> _TEKS BACAAN_
■ ■ ■ ■
Tahun 2006. Bulan dan hari ke sekian.
Sekitar pukul 11 siang.
Udara panas di luar tak terasa sama
sekali di dalam ruang yang berpendingin ruangan ini.
Beberapa orang yang namanya dipanggil menuju ke teller untuk menerima
uang atau menyetorkan uang. Bukan uang siapa-siapa. Uang mereka
sendiri yang disimpan melalui mekanisme perbankan. Bank Lippo tepatnya.
Ibu itu berusia jelang 50 tahunan. Ada uang Rp 100.000
di genggamannya yang hendak ia setorkan ke bank. Uang yang ia
sisihkan baik-baik di antara penghasilannya yang sedikit. 100.000 yang
hendak ia simpan sangat berarti. Karena dalam keadaan yang serba
minim, semua uang di kantongnya akan habis. Entah untuk makan, entah
untuk biaya transportasi sekolah anak, atau hal lain. Tidak ada
cadangan biaya yang bisa dipakai jika ada salah satu anggota keluarga
yang sakit atau ada kebutuhan lainnya. Sedangkan, orang sepertinya tak mungkin mendaftar asuransi.
Ia menyerahkan buku tabungannya ke
teller. Terakhir kali ke bank, di buku tabungannya tercetak saldo Rp 300.000. tak ada transaksi apapun yang ia lakukan di luar itu.
Tapi teller bank berkata lain, “Saldo
Ibu Rp 50.000 ya. Ibu menabung Rp 100.000. Jadi total saldo Ibu di sini
adalah Rp 150.000.”
“Tapi saldo saya yang terakhir adalah
300.000 mbak.”
“Sudah dipotong pajak administrasi bu. Sehingga yang tersisa di sini adalah Rp 50.000.”
“Jadi saya bayar pajak untuk 3 bulan
tanpa transaksi apapun sebanyak Rp 250.000?”
“Benar Ibu. Karena, semakin sedikit
uang Ibu yang ada di bank kami, maka akan semakin besar administrasi
yang Ibu bayarkan.”
Ibu itu terdiam. Rp 250.000 adalah uang
yang sangat banyak baginya. Uang yang akhirnya termakan begitu saja
oleh sistem perbankan.
Ia paham bahwa uang yang dipotong pajak
adalah konsekuensi dari menabung di bank. Tapi ia tak menyangka akan
berkurang sebanyak itu. Ia tak paham regulasi soal semakin sedikit
uang, maka pajak yang diambil semakin banyak. Berarti orang miskin
sepertinya yang punya sedikit uang di bank akan makin dihisap.
■ ■ ■ ■
> _TUGAS LATIHAN A_
Tulis ulang baris-baris listing, mulai dari baris yang memuat "Open 详情 for user 账号4" sampai akhir listing, dengan mengganti "user" menjadi "pengguna" tanpa mengubah bagian lain.
■ ■ ■ ■
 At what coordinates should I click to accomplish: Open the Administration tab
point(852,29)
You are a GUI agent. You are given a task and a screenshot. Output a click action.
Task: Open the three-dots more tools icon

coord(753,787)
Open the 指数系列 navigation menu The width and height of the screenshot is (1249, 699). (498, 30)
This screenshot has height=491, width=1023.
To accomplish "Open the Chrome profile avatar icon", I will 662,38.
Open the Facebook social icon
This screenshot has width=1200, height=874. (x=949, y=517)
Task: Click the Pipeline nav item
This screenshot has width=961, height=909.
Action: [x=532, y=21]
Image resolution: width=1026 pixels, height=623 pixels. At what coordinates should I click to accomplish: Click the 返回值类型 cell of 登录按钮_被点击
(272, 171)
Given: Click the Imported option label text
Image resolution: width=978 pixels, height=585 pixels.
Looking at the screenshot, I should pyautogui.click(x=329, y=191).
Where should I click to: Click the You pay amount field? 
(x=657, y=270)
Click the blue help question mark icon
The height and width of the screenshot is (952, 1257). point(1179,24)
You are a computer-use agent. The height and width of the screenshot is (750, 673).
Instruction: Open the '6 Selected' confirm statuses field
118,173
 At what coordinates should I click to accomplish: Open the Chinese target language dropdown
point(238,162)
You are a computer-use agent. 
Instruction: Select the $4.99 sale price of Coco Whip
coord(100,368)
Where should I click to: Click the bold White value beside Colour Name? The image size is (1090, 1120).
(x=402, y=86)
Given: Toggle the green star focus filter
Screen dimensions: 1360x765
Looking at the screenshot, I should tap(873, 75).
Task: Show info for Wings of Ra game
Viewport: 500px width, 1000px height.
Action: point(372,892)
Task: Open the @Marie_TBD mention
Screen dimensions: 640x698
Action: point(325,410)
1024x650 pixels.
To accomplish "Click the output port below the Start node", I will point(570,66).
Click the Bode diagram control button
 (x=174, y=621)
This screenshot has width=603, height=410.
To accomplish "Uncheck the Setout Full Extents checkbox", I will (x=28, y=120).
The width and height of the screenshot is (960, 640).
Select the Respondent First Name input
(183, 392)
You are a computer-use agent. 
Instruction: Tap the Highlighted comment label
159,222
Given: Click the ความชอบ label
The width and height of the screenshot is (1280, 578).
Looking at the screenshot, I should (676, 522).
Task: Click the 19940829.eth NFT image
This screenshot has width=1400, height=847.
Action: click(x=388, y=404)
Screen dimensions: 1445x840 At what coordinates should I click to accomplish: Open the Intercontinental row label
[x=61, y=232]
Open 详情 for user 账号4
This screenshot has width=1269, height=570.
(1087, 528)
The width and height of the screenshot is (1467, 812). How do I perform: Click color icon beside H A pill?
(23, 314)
■ ■ ■ ■
> _TUGAS LATIHAN B_
Jawab pertanyaan berikut berdasarkan teks bacaan tentang tabungan di bank.
(i) Sekitar pukul berapa peristiwa itu terjadi?
(ii) Di bank mana uang itu disimpan?
(iii) Berapa saldo terakhir yang tercetak di buku tabungan ibu itu?

> _JAWABAN A_
Open 详情 for pengguna 账号4
This screenshot has width=1269, height=570.
(1087, 528)
The width and height of the screenshot is (1467, 812). How do I perform: Click color icon beside H A pill?
(23, 314)

> _JAWABAN B_
(i) Sekitar pukul 11 siang.
(ii) Bank Lippo.
(iii) Rp 300.000.